Authentication protocol 1.3 is only supported on Chef Server versions 12.4.0 and above.
automatic_attribute_blacklist
A hash that blocks automatic attributes, preventing blocked attributes from being saved. Deprecated. EOL Chef Infra Client 18 (April 2022): Use blocked_automatic_attributes.
automatic_attribute_whitelist
A hash that allows automatic attributes, preventing non-allowed attributes from being saved. Deprecated. EOL Chef Infra Client 18 (April 2022): Use allowed_automatic_attributes.
blocked_automatic_attributes
A hash that blocks automatic attributes, preventing blocked attributes from being saved.
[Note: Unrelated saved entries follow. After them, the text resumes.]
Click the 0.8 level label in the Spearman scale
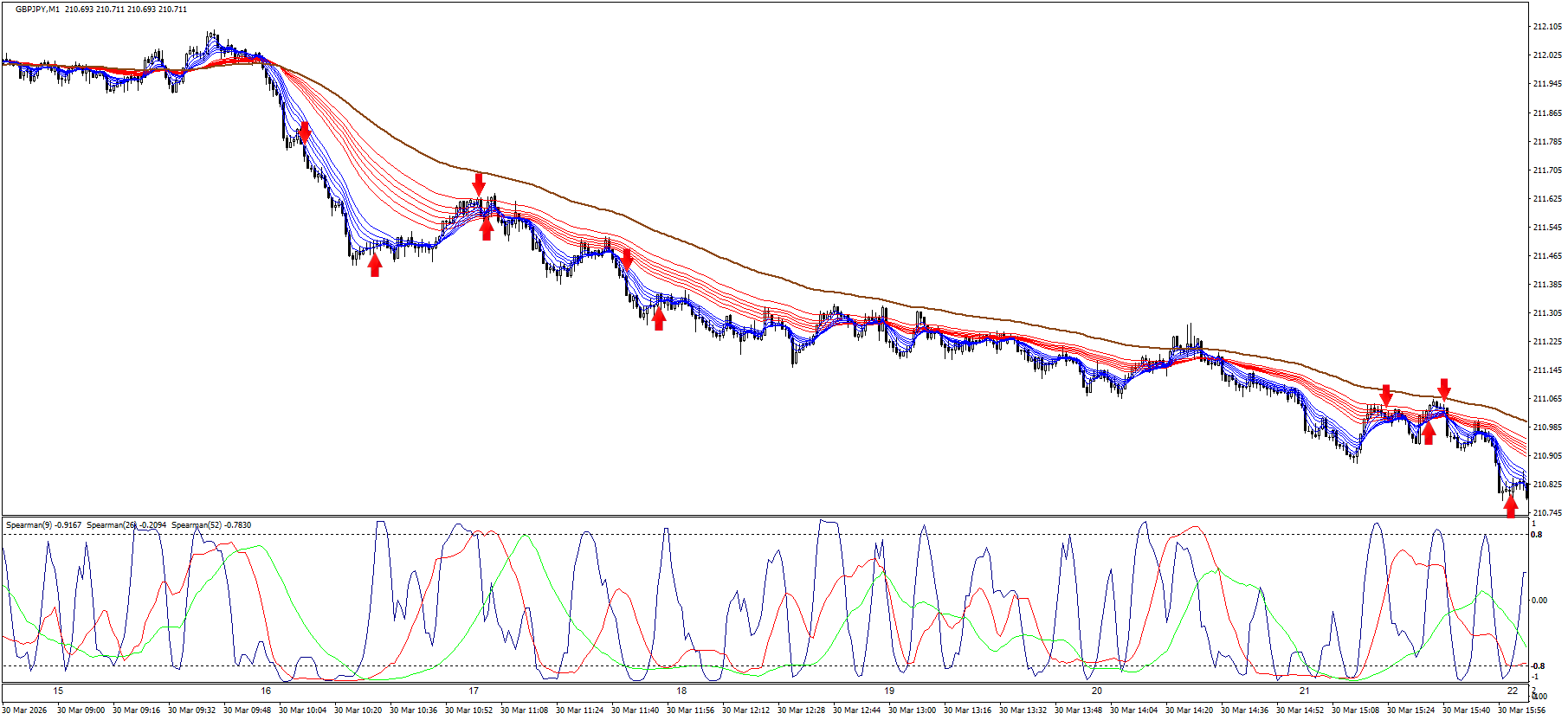 coord(1537,535)
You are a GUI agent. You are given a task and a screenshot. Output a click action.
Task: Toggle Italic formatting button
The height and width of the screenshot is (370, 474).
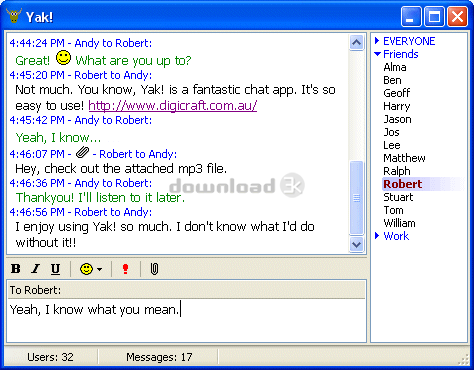tap(35, 269)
blocked_default_attributes
A hash that blocks default attributes, preventing block attributes from being saved.
blocked_normal_attributes
A hash that allows automatic attributes, preventing non-allowed attributes from being saved.
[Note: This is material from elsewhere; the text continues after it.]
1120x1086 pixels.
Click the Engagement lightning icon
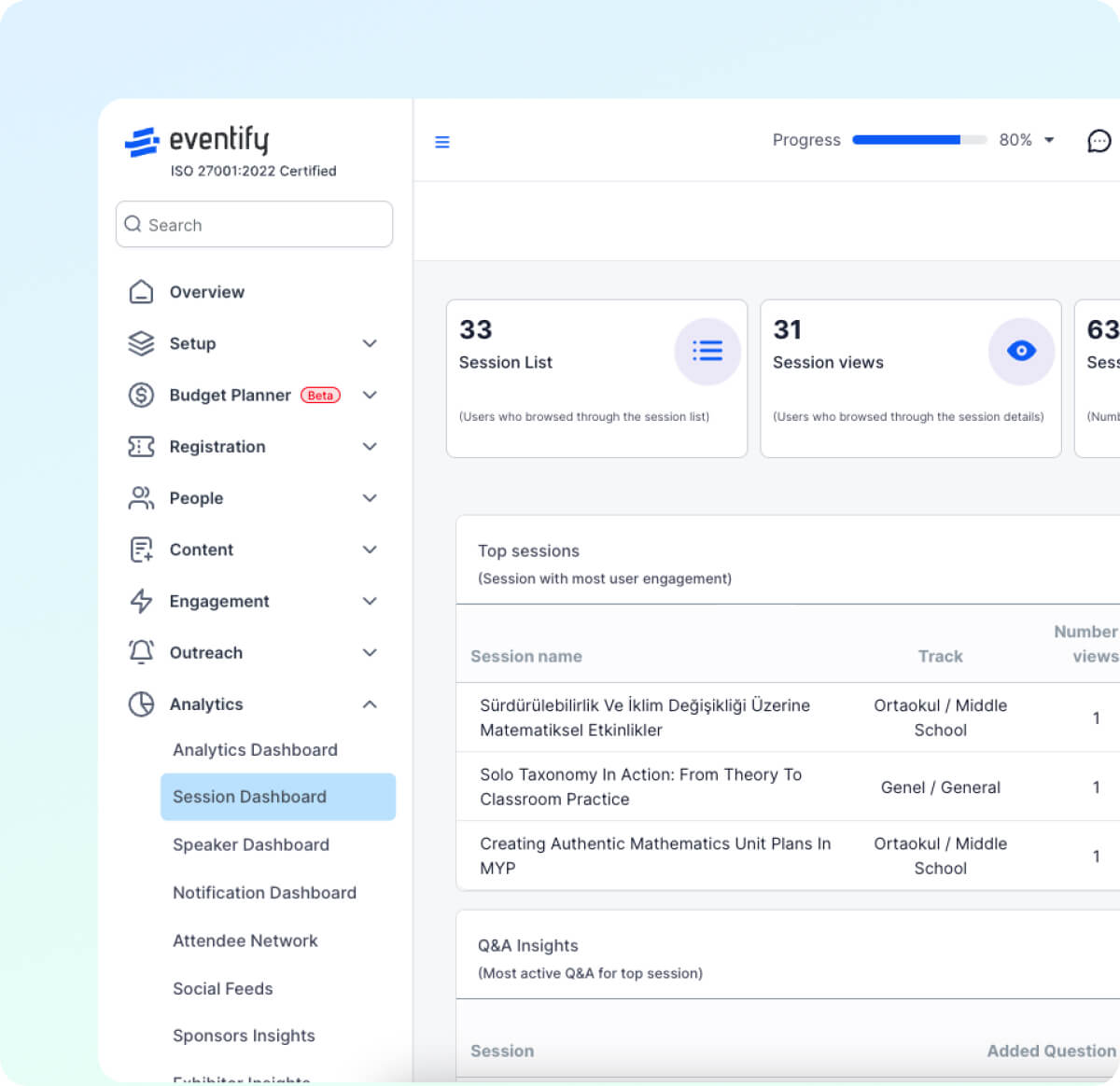pos(141,601)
blocked_override_attributes
A hash that blocks override attributes, preventing blocked attributes from being saved.
cache_path
The home directory for the user that runs Chef Infra Client as a non-root user.
checksum_path
The location in which checksum files are stored. These are used to validate individual cookbook files, such as recipes. The checksum itself is stored in the Chef Infra Server database and is then compared to a file in the checksum path that has a filename identical to the checksum.
chef_guid
The node UUID used by Automate. Setting this allows the node UUID to be specified, and can be carried across instances of a node.
chef_license
Used to accept the Chef license. Can be set to accept or accept-no-persist, which persists the license acceptance to disk. If passed to versions where the license is not required this configuration option is a no-op.
chef_repo_path
The path to the chef-repo containing cookbooks and other files, such as environments or data bags, when running Chef Infra Client in local mode.
chef_server_url
The URL of the Chef Infra Server. For example: 
https://localhost/organizations/ORG_NAME
chef_zero.enabled
Enable chef-zero. This setting requires local_mode to be set to true. Default value: true if running in local-mode, otherwise false.
chef_zero.port
The port on which chef-zero is to listen. If specified as a range, Chef Infra Client will take the first available port in the range. For example 10,20,30 or 10000-20000. Default value: 8889-9999.
clear_gem_sources
Globally sets the default of the clear_sources property on the gem_package and chef_gem resources. Default value: false.
client_fork
Contain Chef Infra Client runs in a secondary process with dedicated RAM. When a Chef Infra Client run is complete, the RAM is returned to the master process. This setting helps ensure that a Chef Infra Client uses a steady amount of RAM over time because the master process does not run recipes. This setting also helps prevent memory leaks such as those that can be introduced by the code contained within a poorly designed cookbook. Default value: true. Set to false to disable running Chef Infra Client in fork node.

Note

Must be set to false up to Chef Client 13.11.3 to gather the standard return code offered by exit_status true. Later versions run as expected without changes to the configuration file.
client_key
The location of the file that contains the client key. Default value: /etc/chef/client.pem.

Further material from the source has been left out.